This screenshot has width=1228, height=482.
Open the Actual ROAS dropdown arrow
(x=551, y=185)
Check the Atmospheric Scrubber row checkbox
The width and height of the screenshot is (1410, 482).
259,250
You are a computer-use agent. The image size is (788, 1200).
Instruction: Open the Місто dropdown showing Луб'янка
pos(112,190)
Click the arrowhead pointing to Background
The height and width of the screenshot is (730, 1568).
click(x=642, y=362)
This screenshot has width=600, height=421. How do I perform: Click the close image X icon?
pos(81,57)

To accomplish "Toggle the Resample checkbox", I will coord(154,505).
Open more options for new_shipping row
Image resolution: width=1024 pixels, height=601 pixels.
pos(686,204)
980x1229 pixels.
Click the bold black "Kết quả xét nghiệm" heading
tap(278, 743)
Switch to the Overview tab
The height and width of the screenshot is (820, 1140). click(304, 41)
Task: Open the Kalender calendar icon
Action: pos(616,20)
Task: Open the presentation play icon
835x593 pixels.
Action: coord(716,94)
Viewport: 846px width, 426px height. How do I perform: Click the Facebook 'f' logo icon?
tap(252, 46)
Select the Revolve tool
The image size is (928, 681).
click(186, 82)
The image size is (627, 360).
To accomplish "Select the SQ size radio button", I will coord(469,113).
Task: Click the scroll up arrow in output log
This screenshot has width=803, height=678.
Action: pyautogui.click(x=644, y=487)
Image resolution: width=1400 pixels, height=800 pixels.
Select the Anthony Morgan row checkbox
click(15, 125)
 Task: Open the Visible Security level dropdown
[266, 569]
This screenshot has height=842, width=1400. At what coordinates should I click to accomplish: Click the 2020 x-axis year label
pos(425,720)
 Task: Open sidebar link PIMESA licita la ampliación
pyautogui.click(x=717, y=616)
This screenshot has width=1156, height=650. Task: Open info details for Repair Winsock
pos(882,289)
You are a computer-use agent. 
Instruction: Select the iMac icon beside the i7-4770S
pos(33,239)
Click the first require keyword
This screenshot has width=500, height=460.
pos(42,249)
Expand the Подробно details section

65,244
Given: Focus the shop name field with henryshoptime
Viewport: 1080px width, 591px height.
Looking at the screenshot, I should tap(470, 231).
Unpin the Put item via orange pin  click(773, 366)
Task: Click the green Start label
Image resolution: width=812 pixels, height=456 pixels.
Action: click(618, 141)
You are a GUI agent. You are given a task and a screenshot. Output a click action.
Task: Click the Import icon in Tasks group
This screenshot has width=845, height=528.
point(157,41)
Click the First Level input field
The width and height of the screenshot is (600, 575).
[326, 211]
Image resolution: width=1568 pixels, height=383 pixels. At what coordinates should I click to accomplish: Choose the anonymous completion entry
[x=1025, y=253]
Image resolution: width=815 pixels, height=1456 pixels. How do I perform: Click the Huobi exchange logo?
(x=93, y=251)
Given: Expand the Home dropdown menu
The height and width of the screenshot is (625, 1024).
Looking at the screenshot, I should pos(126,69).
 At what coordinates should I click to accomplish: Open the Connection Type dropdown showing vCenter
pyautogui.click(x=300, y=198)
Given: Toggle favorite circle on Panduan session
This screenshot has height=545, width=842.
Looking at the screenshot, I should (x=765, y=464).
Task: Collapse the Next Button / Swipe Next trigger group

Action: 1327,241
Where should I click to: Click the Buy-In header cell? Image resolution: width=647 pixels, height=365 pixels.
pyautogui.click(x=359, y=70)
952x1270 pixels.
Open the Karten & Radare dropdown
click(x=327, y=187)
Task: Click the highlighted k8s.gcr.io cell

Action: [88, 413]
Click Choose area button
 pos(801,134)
##############################
## Exercise instructions
With no line omitted, copy all the data exactly.

## The completed task
This screenshot has width=1228, height=482.
Open the Actual ROAS dropdown arrow
(x=551, y=185)
Check the Atmospheric Scrubber row checkbox
The width and height of the screenshot is (1410, 482).
259,250
You are a computer-use agent. The image size is (788, 1200).
Instruction: Open the Місто dropdown showing Луб'янка
pos(112,190)
Click the arrowhead pointing to Background
The height and width of the screenshot is (730, 1568).
click(x=642, y=362)
This screenshot has width=600, height=421. How do I perform: Click the close image X icon?
pos(81,57)

To accomplish "Toggle the Resample checkbox", I will coord(154,505).
Open more options for new_shipping row
Image resolution: width=1024 pixels, height=601 pixels.
pos(686,204)
980x1229 pixels.
Click the bold black "Kết quả xét nghiệm" heading
tap(278, 743)
Switch to the Overview tab
The height and width of the screenshot is (820, 1140). click(304, 41)
Task: Open the Kalender calendar icon
Action: pos(616,20)
Task: Open the presentation play icon
835x593 pixels.
Action: coord(716,94)
Viewport: 846px width, 426px height. How do I perform: Click the Facebook 'f' logo icon?
tap(252, 46)
Select the Revolve tool
The image size is (928, 681).
click(186, 82)
The image size is (627, 360).
To accomplish "Select the SQ size radio button", I will coord(469,113).
Task: Click the scroll up arrow in output log
This screenshot has width=803, height=678.
Action: pyautogui.click(x=644, y=487)
Image resolution: width=1400 pixels, height=800 pixels.
Select the Anthony Morgan row checkbox
click(15, 125)
 Task: Open the Visible Security level dropdown
[266, 569]
This screenshot has height=842, width=1400. At what coordinates should I click to accomplish: Click the 2020 x-axis year label
pos(425,720)
 Task: Open sidebar link PIMESA licita la ampliación
pyautogui.click(x=717, y=616)
This screenshot has width=1156, height=650. Task: Open info details for Repair Winsock
pos(882,289)
You are a computer-use agent. 
Instruction: Select the iMac icon beside the i7-4770S
pos(33,239)
Click the first require keyword
This screenshot has width=500, height=460.
pos(42,249)
Expand the Подробно details section

65,244
Given: Focus the shop name field with henryshoptime
Viewport: 1080px width, 591px height.
Looking at the screenshot, I should tap(470, 231).
Unpin the Put item via orange pin  click(773, 366)
Task: Click the green Start label
Image resolution: width=812 pixels, height=456 pixels.
Action: click(618, 141)
You are a GUI agent. You are given a task and a screenshot. Output a click action.
Task: Click the Import icon in Tasks group
This screenshot has width=845, height=528.
point(157,41)
Click the First Level input field
The width and height of the screenshot is (600, 575).
[326, 211]
Image resolution: width=1568 pixels, height=383 pixels. At what coordinates should I click to accomplish: Choose the anonymous completion entry
[x=1025, y=253]
Image resolution: width=815 pixels, height=1456 pixels. How do I perform: Click the Huobi exchange logo?
(x=93, y=251)
Given: Expand the Home dropdown menu
The height and width of the screenshot is (625, 1024).
Looking at the screenshot, I should pos(126,69).
 At what coordinates should I click to accomplish: Open the Connection Type dropdown showing vCenter
pyautogui.click(x=300, y=198)
Given: Toggle favorite circle on Panduan session
This screenshot has height=545, width=842.
Looking at the screenshot, I should (x=765, y=464).
Task: Collapse the Next Button / Swipe Next trigger group

Action: 1327,241
Where should I click to: Click the Buy-In header cell? Image resolution: width=647 pixels, height=365 pixels.
pyautogui.click(x=359, y=70)
952x1270 pixels.
Open the Karten & Radare dropdown
click(x=327, y=187)
Task: Click the highlighted k8s.gcr.io cell

Action: [88, 413]
Click Choose area button
 pos(801,134)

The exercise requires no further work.